▸ TASK TO CARRY OUT: In the passage about Mark Rossini and John O'Neill, what job did O'Neill take after resigning from the FBI?

▸ PASSAGE:
________
I made a list of FBI agents whose doings bore on matters of Wright's deceptions and started making calls, leaving messages. At first none returned; no surprise there. Then I got lucky. Since 9/11, one of the supporting characters had changed jobs. He was now at Public Affairs of the FBI; his job involves dealing with people like me. The agent's name is Mark Rossini.
At the time of 9/11 Rossini was the FBI representative at the CIA's Alec Station, which had as its de facto mandate the tracking of Osama bin Laden.
But for our purposes here, Mark Rossini is notable in that he was very close to John O'Neill, the “rogue” FBI agent who is said to have been obsessed with Osama bin Laden and the danger of al-Qaeda since the mid-1990s. (Rossini's ignominious termination from the FBI in 2008 is an interesting though probably not germane sidebar.)
According to Wright (and others) O'Neill was pressured to resign from the FBI (possibly for his doggedness and outspokenness in the pursuit of bin Laden), which he did in August of 2001, about three weeks before 9/11. He took the job as head of security for the WTC, and was killed that day. PBS did a documentary on O'Neill, titled The Man Who Knew, meaning 'knew' that a 9/11 kind of attack by Al Qaeda was coming. PBS, like Lawrence Wright before him, unequivocally lionizes O'Neill as all but a super-hero, a martyr felled by the bureaucratic 'failure in imagination' which, according to the official story, led to the success of the attacks.
Indeed, to the 9/11 Truth community itself, John O'Neill was a 'real' anti-terror patriot, driven by the deep state from his post as Guardian of Our Safety and given the job as WTC Security Chief to silence him regarding the dangerous truths he harbored. That, in brief, is the John O'Neill Legend.
When Agent Rossini returned my first phone call, I brought up The Looming Tower, saying I was looking to expand on certain aspects of it. (I held back my real reason for calling him, and my real opinion of the book.) Rossini immediately said, 'The Looming Tower is a great book.' (That an FBI public relations operative would have this opinion of the book is implicit confirmation that it's a crock of shit.)
________
▸ PROVIDED DATA:
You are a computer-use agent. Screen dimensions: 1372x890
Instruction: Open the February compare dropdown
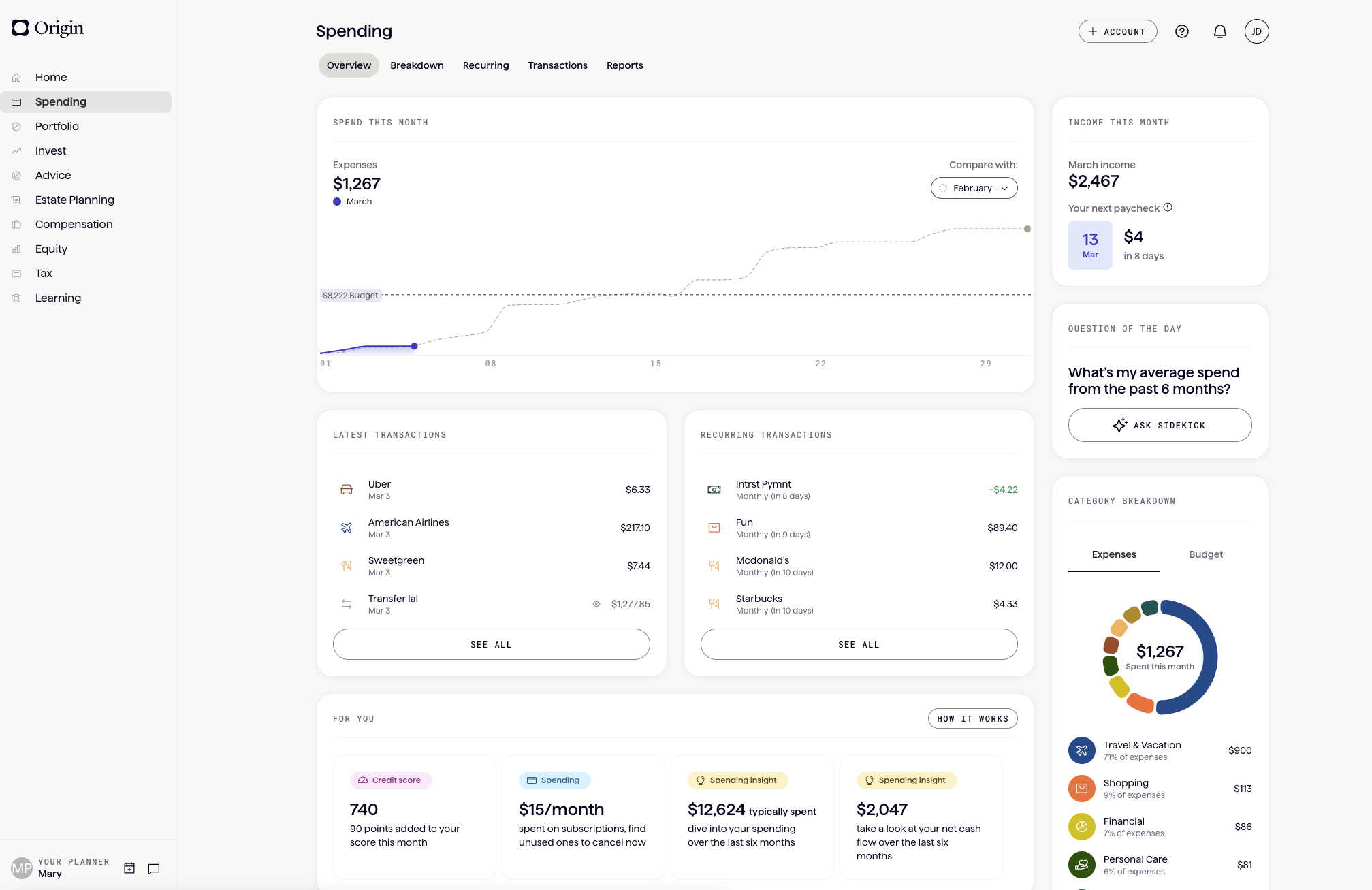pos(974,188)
________
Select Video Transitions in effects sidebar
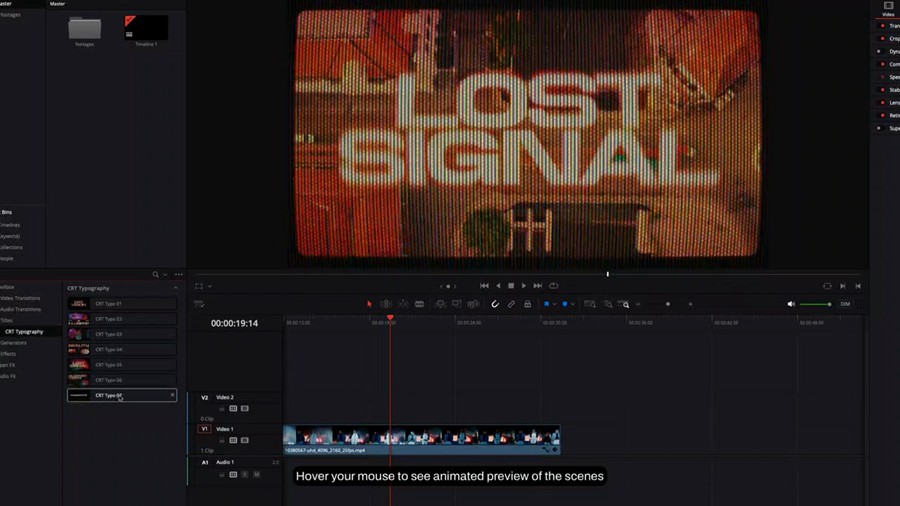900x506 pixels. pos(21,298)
________
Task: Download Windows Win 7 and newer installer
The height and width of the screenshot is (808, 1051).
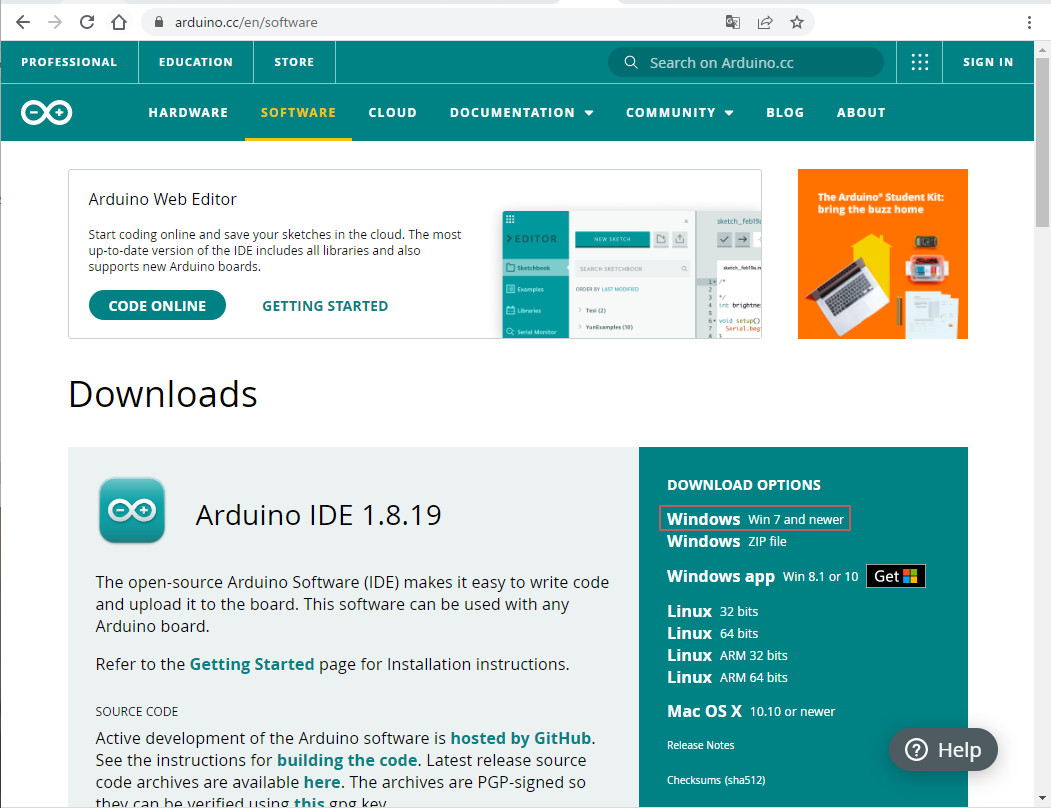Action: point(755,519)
________
▸ COMPLETED EXERCISE: Head of security for the WTC.